The White House has said repeatedly that it is up to Israel to decide on annexation, but has yet to give a definitive answer as to whether it is prepared to support and recognize the unilateral annexation now of part or all of the 30 percent of the West Bank allocated to Israel in its “Peace to Prosperity” plan. That territory would include all of the settlements along with the strategic Jordan Valley.
While the House Foreign Affairs Committee itself does not control appropriations or the disbursement of military aid, the panel’s chair plays a leading role in shaping the majority party’s foreign policy agenda.
The legislators’ declarations come after five liberal Zionist groups sent a letter to the House Foreign Affairs Committee Tuesday, laying out the criteria they believe the panel should use when selecting its next chair.
These included picking a US House member with a consistent record of supporting the diplomatic initiatives, such as the Iran nuclear deal, the US-Israel relationship and a two-state solution.

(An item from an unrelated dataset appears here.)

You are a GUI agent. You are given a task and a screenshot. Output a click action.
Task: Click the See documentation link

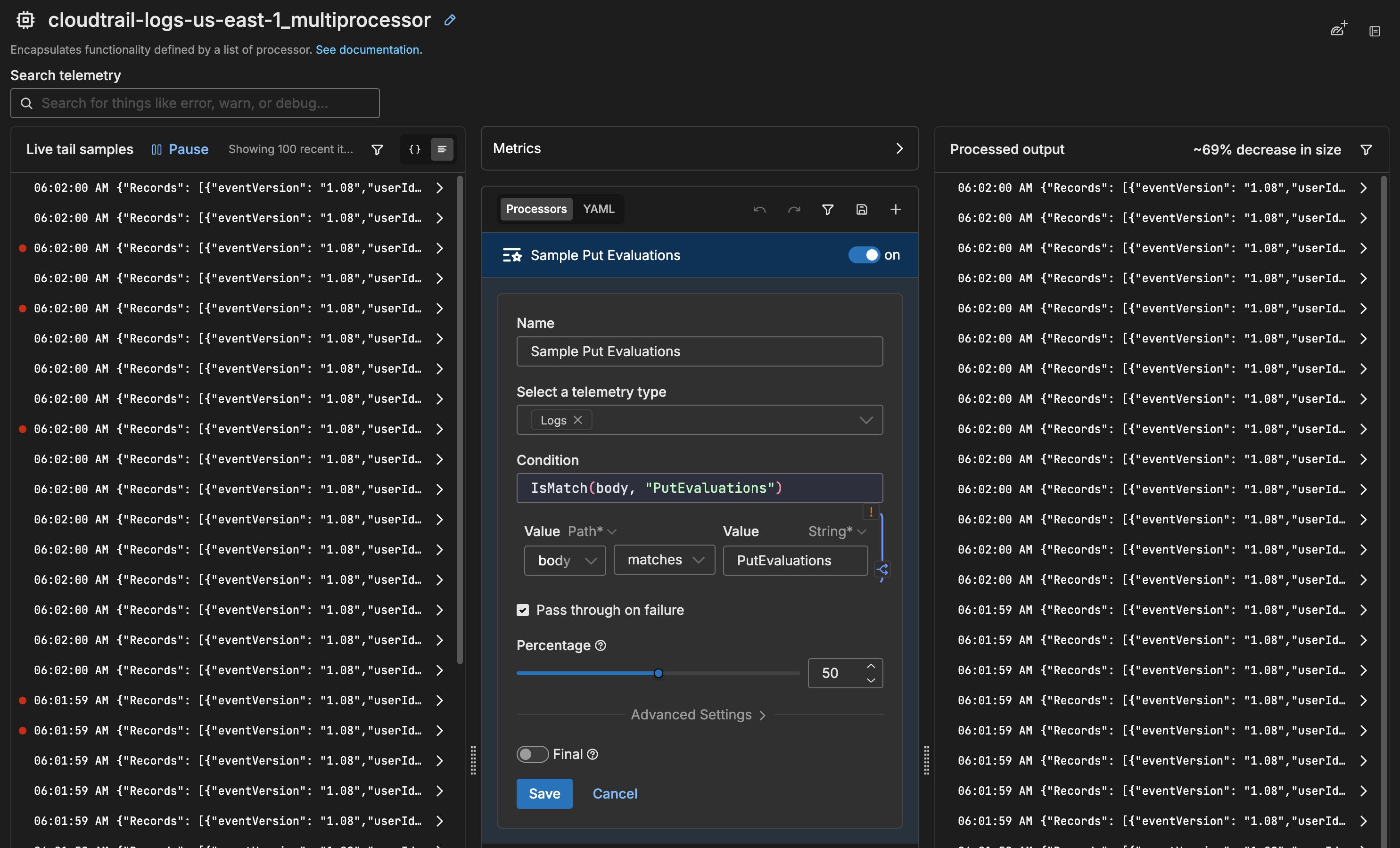(368, 49)
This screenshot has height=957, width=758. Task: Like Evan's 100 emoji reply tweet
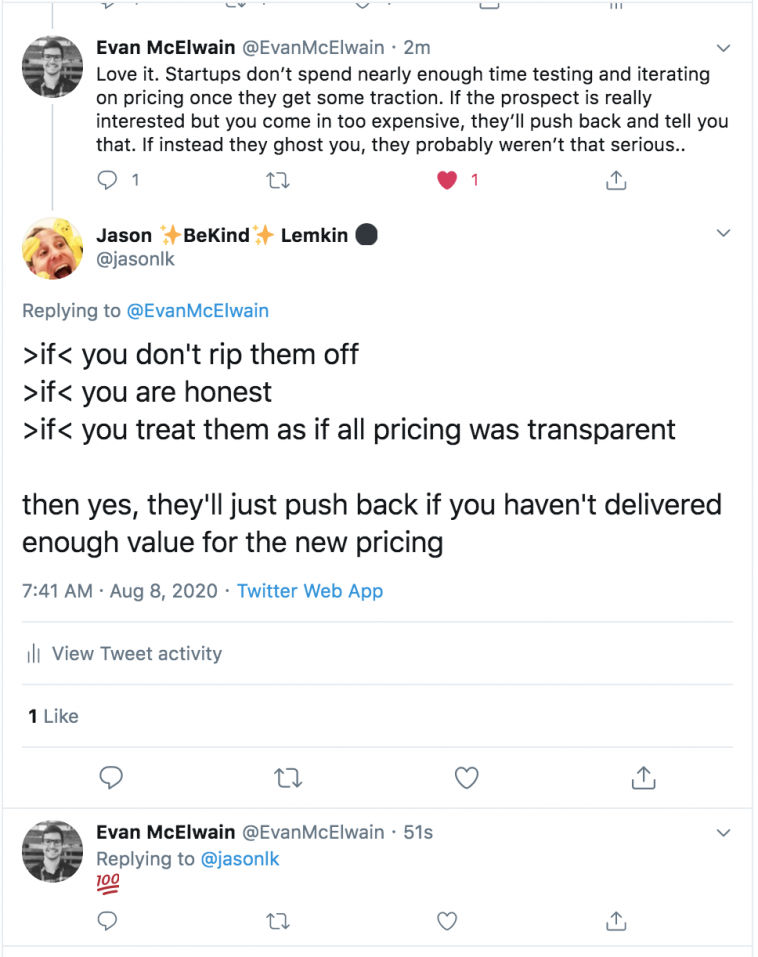click(x=447, y=920)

The coalition of progressive Jewish advocacy groups — including J Street, Americans for Peace Now, Ameinu, Habonim Dror and Partners for Progressive Israel — also said the next chair should not only oppose Israeli efforts to annex parts of the West Bank, but should be willing to restrict American military assistance from going toward annexation.
Last month, Castro, Meeks and Sherman, currently the second-ranking Democrat on the House foreign affairs panel, announced that they would seek to replace New York Congressman Eliot Engel, who will vacate the position next year after losing his district’s primary race.
Engel was considered to be one of the most pro-Israel Democratic lawmakers. His replacement as committee head will come from ultimately be decide by the House Democratic caucus, which holds a majority in the House of Representatives.
The lawmakers’ positions on aid restrictions come amid a debate on Capitol Hill over what the US foreign policy response should be if Israel were to follow through on annexing West Bank land.
In June, 191 House Democrats signed a letter warning against annexation, but only a fraction of Democratic lawmakers in the House and Senate have said publicly that conditioning aid should be on the table.
In July, Maryland Senator Chris Van Hollen introduced an amendment to the 2021 National Defense Authorization Act (NDAA) to block US funds going toward annexation.
The motion currently has 12 other co-sponsors, including Massachusetts Senator Elizabeth Warren, Vermont Senator Bernie Sanders and Virginia Senator Tim Kaine, out of 45 Senate Democrats.
The American Israel Public Affairs Committee (AIPAC) expressed strong opposition to the proposal, tweeting that it would “weaken Israel’s defenses, especially as it faces unprecedented threats.” The powerful pro-Israel lobby said the amendment “restricts where Israel can place lifesaving missile defense systems like Iron Dome.”
Many of the groups that sent the letter on Tuesday also signed onto a separate letter supporting the Van Hollen amendment.